Disclosure: This post may contain affiliate links that I may earn a small commission from, at no additional cost to you. I only recommend products I use or have used myself. All opinions expressed here are my own.

I start my days off with gratitude. No matter how bad things seem in life there is always something to be grateful for. That thankfulness can change your whole outlook for the day. My youngest son and I sometimes do a simple gratitude:

Thank you for the birds and the bees,
for the butterflies and the trees,
for the cool (or warm) morning breeze.
It’s gonna be a great day.

We feel better uttering this simple gratitude we made up. It really does help us on our way to have a great day.

The other place we practice gratitude is at dinner. Around the table we take our turns, even my teenager reluctantly muttering a gratitude or two. Sure he doesn’t love to do it at the moment, but he does it anyway, and I think that matters. My youngest son, Quinn, has so much to be thankful for that we don’t wait to eat our hot meal. His sweet gratitudes charm me, and I am grateful for him and his open heart.

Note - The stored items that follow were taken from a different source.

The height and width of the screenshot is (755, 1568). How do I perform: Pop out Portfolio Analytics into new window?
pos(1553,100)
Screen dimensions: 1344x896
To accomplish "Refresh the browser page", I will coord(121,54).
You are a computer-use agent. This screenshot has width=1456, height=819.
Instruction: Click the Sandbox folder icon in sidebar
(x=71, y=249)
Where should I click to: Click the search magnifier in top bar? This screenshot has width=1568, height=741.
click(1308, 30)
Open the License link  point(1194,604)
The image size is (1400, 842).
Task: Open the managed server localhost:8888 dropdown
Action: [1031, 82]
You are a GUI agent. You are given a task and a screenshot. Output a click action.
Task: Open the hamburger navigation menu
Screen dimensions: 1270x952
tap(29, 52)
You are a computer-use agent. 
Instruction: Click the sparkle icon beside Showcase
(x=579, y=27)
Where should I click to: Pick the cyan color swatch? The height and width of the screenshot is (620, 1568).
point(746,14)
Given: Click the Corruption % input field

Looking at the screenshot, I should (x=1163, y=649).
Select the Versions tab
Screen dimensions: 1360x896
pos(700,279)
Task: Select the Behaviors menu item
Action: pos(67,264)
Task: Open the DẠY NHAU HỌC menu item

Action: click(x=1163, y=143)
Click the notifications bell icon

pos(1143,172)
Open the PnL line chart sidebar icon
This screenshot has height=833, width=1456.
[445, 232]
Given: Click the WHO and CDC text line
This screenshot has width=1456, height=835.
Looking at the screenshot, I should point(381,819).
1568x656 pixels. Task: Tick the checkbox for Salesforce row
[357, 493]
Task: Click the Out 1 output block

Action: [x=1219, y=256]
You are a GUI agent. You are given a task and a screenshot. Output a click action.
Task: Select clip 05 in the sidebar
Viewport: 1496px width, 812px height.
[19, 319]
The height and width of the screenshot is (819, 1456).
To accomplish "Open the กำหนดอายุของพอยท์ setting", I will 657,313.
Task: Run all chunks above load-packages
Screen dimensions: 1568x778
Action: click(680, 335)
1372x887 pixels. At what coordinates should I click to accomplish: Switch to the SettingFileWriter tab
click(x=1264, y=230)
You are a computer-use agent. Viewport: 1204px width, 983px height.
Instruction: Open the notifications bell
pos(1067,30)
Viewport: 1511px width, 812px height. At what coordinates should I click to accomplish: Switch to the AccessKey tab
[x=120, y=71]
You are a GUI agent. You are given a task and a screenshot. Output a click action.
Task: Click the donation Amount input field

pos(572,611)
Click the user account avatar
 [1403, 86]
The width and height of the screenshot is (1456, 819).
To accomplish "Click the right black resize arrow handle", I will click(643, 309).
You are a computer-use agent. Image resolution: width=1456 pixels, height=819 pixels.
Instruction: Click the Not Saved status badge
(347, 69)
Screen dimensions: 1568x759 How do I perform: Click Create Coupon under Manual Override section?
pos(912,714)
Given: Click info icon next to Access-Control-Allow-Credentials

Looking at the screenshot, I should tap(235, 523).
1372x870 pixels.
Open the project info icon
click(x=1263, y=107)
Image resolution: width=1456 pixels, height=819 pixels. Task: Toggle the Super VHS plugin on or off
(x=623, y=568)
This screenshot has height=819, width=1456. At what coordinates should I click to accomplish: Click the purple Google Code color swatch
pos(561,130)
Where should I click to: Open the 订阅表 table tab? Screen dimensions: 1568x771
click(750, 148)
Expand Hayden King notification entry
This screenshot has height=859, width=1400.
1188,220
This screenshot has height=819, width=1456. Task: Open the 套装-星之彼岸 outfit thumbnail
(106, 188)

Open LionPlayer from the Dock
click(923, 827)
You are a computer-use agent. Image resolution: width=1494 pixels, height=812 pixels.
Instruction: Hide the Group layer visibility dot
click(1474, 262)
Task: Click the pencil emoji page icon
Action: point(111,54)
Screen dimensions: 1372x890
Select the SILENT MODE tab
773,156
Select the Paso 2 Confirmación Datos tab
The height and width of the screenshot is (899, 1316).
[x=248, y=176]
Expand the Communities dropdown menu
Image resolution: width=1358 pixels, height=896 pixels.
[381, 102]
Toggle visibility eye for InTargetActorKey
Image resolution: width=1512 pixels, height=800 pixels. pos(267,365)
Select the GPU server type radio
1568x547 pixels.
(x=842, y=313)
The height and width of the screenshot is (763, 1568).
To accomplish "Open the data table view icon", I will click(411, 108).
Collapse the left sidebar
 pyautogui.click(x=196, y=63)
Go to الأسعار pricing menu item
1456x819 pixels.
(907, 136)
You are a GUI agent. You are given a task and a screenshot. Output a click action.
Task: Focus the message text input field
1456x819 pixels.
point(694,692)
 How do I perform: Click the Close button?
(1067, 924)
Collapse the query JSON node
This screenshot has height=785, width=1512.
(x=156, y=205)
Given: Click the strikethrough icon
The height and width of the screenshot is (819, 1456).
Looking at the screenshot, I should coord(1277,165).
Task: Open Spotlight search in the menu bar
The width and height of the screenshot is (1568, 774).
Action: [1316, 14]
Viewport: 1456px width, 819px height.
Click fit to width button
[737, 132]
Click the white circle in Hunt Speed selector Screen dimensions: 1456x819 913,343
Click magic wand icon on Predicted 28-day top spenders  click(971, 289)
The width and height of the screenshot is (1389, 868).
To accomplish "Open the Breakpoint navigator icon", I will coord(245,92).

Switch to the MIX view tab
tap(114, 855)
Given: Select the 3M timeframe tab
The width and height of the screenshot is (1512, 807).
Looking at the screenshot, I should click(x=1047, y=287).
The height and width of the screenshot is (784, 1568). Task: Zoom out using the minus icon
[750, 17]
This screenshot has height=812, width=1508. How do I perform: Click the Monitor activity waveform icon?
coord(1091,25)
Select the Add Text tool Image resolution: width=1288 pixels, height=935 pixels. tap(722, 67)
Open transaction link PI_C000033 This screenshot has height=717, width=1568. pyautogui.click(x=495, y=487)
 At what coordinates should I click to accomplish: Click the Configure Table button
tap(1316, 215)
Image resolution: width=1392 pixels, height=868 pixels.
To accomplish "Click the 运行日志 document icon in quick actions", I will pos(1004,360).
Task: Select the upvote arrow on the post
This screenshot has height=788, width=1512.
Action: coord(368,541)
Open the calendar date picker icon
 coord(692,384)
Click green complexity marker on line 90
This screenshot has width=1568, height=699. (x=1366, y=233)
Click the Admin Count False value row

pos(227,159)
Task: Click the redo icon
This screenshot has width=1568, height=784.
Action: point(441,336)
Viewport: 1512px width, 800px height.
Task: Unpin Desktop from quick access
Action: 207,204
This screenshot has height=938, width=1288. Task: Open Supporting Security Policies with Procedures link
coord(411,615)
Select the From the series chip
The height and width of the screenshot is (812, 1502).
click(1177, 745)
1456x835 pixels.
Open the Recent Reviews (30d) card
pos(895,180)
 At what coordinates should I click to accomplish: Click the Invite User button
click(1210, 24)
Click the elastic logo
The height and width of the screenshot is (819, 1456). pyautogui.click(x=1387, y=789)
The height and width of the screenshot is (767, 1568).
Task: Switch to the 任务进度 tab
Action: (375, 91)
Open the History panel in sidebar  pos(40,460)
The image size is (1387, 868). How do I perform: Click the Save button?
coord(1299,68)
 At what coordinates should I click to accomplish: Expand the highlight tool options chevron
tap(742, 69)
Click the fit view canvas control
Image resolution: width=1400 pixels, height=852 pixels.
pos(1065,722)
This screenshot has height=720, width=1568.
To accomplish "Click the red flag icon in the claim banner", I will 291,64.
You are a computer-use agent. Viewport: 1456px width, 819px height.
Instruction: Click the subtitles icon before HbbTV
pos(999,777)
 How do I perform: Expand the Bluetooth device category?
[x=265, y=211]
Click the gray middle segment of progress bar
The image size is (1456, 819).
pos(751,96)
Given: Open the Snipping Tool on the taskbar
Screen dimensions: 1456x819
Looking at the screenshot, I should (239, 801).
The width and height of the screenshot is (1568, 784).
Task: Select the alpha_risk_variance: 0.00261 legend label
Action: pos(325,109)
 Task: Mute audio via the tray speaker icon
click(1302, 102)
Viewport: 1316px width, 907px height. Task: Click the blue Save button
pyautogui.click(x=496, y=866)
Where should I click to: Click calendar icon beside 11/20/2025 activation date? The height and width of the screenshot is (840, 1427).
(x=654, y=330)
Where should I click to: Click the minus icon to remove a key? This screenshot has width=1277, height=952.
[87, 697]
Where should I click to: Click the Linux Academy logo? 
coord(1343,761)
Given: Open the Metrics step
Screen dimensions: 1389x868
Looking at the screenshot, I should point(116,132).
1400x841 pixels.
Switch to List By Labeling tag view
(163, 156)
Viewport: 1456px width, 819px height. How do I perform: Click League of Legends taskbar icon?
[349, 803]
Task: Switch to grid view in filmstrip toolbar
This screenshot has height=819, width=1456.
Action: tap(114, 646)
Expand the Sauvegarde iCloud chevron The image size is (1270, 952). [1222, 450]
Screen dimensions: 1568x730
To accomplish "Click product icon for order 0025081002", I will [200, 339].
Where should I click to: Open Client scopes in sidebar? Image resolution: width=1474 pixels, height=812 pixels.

Gratitude causes an internal shift by giving thanks for external things

Gratitude helps affirm that there is good in the world. Sure, there is bad too, but giving thanks allows us the opportunity to remember that there is a lot that is good, and that allows an internal shift in how we look at life. Gratitude also takes us outside of ourselves. It isn’t giving thanks for our own intelligence or our sense of style; it’s giving thanks for external things that have been given to us or things that are present for us to enjoy. It helps put life into perspective and leaves us happy with what we have and not wanting more and more and more.

An article from UMass Dartmouth stated that a research study found that “Daily discussion of gratitude results in higher reported levels of alertness, enthusiasm, determination, attentiveness, energy, and sleep duration and quality. Grateful people also report lower levels of depression and stress, although they do not deny or ignore the negative aspects of life.”

I don’t know about you, but those are some very tangible reasons to practice gratitude. Why do I practice it? I feel better about my day, myself, my relationships, and it helps with my overall level of happiness. And guess what? I am grateful for that happiness – circle complete.